E qui c’è la prima incomprensibile stonatura della pellicola. Perché Rebecca nel film non è brutta, ha solo un segno che la rende diversa da tutte: una grande “voglia”, un angioma sulla guancia destra che scende lungo il collo, una macchia rossa che non passa certo inosservata ma non è in grado di deturpare la sua bellezza. Questo scostamento della sceneggiatura dal romanzo stravolge tutta la narrazione. Perché allora lo spettatore non capisce, anzi ne è infastidito, la disperazione isterica della madre che fa di tutto per nascondere la bambina, per escluderla dalla vita degli altri, sequestrandola insieme a lei nella grande casa. E il padre si rivela un inetto, incapace di gestire la follia della moglie, bisognoso dell’unica donna che lo comprende e lo sostiene: sua sorella. Quali fantasmi abitano quei saloni, quali segreti scoprono gli occhi di Rebecca che vedono più di quanto gli adulti immaginano? Come in un gioco di scatole cinesi, lo scandalo dell’insostenibile bruttezza di Rebecca (ridotta nel film a una macchia) nasconde altri scandali, l’ipocrisia dei segreti indicibili che le famiglie “perfette” custodiscono.

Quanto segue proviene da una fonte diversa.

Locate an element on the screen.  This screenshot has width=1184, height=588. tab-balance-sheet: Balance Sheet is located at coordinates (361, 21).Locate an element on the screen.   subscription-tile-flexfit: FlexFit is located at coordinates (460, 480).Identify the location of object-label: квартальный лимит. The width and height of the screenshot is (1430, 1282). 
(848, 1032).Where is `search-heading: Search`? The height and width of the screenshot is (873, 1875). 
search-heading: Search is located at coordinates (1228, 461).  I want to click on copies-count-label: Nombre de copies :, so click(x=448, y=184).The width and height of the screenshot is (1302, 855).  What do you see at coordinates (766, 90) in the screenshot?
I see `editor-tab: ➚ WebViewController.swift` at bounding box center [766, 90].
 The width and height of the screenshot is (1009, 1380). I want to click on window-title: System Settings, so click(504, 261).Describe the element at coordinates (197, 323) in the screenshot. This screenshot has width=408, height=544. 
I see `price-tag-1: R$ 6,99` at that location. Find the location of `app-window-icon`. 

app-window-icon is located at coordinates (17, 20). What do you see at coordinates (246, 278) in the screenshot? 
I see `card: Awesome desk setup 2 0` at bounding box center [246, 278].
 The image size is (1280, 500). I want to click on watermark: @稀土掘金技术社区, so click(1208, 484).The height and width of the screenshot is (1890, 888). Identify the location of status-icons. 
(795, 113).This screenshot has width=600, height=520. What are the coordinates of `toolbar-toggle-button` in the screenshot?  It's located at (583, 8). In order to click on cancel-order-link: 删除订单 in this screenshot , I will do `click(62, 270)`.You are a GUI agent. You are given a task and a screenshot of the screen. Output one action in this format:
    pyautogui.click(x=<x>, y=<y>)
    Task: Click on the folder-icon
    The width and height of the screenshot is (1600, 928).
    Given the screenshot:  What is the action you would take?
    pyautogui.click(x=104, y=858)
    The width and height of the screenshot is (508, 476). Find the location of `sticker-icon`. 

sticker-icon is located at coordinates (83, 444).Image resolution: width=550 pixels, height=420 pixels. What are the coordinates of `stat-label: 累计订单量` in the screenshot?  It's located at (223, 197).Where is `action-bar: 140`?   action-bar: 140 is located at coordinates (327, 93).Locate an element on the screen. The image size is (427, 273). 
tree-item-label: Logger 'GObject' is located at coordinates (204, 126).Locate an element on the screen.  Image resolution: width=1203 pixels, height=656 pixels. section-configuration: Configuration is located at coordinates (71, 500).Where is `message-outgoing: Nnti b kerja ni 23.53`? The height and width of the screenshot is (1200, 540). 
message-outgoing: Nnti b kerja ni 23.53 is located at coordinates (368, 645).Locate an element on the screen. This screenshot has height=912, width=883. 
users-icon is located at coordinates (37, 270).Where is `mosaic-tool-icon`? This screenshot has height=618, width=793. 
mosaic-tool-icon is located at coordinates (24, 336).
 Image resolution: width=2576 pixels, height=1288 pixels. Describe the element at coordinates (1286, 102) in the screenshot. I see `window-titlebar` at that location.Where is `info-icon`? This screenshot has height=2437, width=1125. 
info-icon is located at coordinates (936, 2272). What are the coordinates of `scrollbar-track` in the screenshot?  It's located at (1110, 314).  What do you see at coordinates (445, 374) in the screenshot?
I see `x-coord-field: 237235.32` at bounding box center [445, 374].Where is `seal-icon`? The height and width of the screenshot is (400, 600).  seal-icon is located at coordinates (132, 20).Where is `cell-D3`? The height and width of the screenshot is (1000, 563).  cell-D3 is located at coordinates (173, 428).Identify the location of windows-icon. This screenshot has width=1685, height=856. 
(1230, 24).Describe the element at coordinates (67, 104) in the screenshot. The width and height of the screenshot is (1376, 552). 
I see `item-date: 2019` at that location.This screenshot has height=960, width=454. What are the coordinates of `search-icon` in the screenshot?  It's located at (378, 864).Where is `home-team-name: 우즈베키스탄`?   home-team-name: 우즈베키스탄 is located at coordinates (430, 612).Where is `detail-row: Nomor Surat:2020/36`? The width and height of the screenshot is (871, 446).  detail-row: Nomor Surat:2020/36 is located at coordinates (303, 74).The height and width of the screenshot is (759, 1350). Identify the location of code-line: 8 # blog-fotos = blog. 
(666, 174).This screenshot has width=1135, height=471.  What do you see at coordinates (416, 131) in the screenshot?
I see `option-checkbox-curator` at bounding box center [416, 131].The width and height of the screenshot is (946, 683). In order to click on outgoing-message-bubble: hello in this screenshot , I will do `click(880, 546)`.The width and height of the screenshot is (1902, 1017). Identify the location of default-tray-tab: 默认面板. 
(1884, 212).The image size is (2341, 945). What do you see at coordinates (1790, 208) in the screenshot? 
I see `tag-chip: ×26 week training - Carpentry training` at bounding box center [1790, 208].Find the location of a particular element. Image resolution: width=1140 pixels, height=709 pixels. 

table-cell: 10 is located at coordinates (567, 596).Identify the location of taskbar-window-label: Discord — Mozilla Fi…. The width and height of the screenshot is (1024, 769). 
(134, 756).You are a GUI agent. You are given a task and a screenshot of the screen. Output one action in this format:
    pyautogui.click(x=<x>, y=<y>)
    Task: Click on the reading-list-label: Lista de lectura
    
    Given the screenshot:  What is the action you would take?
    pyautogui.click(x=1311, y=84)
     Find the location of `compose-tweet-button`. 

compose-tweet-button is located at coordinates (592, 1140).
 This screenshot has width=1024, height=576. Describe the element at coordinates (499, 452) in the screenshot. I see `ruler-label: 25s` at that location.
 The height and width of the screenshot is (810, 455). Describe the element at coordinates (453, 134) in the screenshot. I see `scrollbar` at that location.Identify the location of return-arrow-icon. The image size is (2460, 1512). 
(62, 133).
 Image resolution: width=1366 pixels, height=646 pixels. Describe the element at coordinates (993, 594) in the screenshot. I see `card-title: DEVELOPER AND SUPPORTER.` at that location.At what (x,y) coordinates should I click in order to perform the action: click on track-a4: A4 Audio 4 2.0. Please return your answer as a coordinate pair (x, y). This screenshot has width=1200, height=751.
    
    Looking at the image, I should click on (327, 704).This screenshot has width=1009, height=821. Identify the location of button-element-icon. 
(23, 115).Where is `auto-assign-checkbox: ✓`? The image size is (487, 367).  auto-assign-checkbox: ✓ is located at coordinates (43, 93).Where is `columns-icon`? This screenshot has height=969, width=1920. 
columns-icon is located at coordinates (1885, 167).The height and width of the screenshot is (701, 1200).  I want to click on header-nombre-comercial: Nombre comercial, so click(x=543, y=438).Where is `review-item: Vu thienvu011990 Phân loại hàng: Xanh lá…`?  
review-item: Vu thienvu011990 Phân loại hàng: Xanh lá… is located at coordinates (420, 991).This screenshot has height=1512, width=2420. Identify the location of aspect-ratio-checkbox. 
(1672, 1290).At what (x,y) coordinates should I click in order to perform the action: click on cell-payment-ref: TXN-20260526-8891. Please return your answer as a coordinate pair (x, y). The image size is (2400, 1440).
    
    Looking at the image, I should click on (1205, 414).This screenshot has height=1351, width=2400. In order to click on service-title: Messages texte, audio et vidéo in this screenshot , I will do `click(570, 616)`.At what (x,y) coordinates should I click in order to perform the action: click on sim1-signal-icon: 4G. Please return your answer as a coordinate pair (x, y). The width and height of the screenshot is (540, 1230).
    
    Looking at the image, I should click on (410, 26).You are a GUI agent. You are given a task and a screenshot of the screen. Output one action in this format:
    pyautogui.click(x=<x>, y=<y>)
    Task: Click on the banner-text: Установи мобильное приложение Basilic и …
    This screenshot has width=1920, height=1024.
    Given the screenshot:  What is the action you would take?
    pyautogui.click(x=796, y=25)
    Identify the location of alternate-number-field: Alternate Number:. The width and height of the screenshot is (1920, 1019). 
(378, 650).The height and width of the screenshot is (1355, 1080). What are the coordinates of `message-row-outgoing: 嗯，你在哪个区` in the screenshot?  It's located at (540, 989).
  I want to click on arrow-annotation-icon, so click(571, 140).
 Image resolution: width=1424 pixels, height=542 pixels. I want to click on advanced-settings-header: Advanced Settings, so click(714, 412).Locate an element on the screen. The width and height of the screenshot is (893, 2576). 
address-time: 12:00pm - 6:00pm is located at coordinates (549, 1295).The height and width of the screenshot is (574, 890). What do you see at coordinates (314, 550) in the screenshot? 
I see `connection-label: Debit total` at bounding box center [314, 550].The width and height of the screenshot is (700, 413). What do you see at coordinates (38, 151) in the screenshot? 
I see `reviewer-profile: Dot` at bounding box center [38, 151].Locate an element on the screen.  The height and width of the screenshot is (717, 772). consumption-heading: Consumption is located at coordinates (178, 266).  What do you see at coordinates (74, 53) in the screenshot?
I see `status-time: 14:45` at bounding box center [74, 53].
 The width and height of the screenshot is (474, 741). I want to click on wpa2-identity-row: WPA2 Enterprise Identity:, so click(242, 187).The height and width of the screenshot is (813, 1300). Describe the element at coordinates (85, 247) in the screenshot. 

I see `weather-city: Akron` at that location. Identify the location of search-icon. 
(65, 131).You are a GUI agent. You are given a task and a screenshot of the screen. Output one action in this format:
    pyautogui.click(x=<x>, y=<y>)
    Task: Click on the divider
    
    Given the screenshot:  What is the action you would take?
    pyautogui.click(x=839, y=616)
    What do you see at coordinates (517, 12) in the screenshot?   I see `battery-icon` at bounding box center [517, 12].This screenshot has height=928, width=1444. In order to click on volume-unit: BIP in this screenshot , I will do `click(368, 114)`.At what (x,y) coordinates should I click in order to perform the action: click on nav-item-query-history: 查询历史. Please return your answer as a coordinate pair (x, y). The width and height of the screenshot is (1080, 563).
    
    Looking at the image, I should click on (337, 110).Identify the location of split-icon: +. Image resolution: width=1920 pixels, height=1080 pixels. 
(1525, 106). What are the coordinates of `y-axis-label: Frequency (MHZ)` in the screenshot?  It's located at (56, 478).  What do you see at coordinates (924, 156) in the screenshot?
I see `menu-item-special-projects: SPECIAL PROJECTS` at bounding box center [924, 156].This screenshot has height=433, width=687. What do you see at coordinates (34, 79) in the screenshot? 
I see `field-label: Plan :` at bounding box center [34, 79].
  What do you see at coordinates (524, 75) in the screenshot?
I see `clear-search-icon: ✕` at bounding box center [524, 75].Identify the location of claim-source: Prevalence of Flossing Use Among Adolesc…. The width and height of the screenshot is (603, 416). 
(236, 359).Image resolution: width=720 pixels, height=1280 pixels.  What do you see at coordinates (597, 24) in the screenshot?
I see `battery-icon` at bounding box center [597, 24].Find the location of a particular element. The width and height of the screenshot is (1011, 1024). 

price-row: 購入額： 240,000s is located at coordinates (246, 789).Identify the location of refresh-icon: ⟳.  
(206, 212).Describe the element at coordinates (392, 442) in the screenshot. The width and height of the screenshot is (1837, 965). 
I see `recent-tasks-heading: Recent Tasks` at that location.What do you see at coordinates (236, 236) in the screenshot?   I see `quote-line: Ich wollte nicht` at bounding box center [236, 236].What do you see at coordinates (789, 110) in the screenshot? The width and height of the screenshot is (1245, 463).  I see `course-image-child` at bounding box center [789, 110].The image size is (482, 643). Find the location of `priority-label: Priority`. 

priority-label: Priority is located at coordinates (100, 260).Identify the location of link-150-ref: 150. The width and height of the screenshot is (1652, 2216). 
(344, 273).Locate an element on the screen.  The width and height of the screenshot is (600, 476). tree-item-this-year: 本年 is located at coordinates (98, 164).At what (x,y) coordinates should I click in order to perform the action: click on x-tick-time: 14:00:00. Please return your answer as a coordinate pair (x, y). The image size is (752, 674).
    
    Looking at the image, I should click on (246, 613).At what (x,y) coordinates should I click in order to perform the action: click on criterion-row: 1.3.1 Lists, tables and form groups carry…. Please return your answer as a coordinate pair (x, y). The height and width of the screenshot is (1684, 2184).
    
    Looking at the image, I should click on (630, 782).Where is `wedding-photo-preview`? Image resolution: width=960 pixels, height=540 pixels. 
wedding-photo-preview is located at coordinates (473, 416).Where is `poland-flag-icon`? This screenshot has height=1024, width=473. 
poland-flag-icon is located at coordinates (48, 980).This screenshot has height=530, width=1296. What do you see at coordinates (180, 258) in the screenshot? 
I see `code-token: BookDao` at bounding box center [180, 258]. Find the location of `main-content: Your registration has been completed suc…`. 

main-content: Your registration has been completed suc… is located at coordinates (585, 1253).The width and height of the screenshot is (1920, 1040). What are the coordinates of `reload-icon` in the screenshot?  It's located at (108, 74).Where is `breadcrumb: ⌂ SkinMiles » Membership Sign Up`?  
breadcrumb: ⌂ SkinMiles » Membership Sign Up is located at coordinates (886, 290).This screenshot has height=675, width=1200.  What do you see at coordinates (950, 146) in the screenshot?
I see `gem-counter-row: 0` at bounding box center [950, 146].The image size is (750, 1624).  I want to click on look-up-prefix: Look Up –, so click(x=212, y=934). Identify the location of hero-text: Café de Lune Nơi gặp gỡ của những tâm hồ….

Rebecca evaderà dalla prigione familiare grazie alla musica. Erminia capisce subito che la bambina è dotata del suo stesso talento per il pianoforte, misteriosamente la nipote eredita il genio della zia quasi fosse sua figlia, mentre la madre è ossessionata dalla convinzione che la macchia sul suo viso sia lo stigma di una tara familiare.

Altro non rivelerò. Ma se la prima stonatura è la scelta di ridurre la bruttezza di Rebecca a una semplice macchia, la seconda sta certamente nel finale inatteso, forse una suggestione onirica, forse un miracolo, chissà.

È un film discontinuo, La vita accanto, come se Bellocchio pesasse troppo nella sceneggiatura e Giordana dirigesse una storia che non è nelle sue corde. Bella la fotografia gotica che comunica le atmosfere cupe del palazzo e, per contrasto, la luminosa bellezza di Vicenza, perfetti Bergamasco e Pierobon, delizioso il cammeo di Michela Cescon nei panni della madre svitata di Lucilla, l’amica proletaria e disinibita di Rebecca.

Alla fine mi sono chiesta come avrebbe riscritto questa storia, facendone una pièce teatrale di sicura ferocia, Vitaliano Trevisan, lui che è stato il più grande e che proprio nella provincia vicentina era nato. Trevisan sapeva cosa vuol dire vivere “una vita accanto”: ma la sua, purtroppo, non era fiction.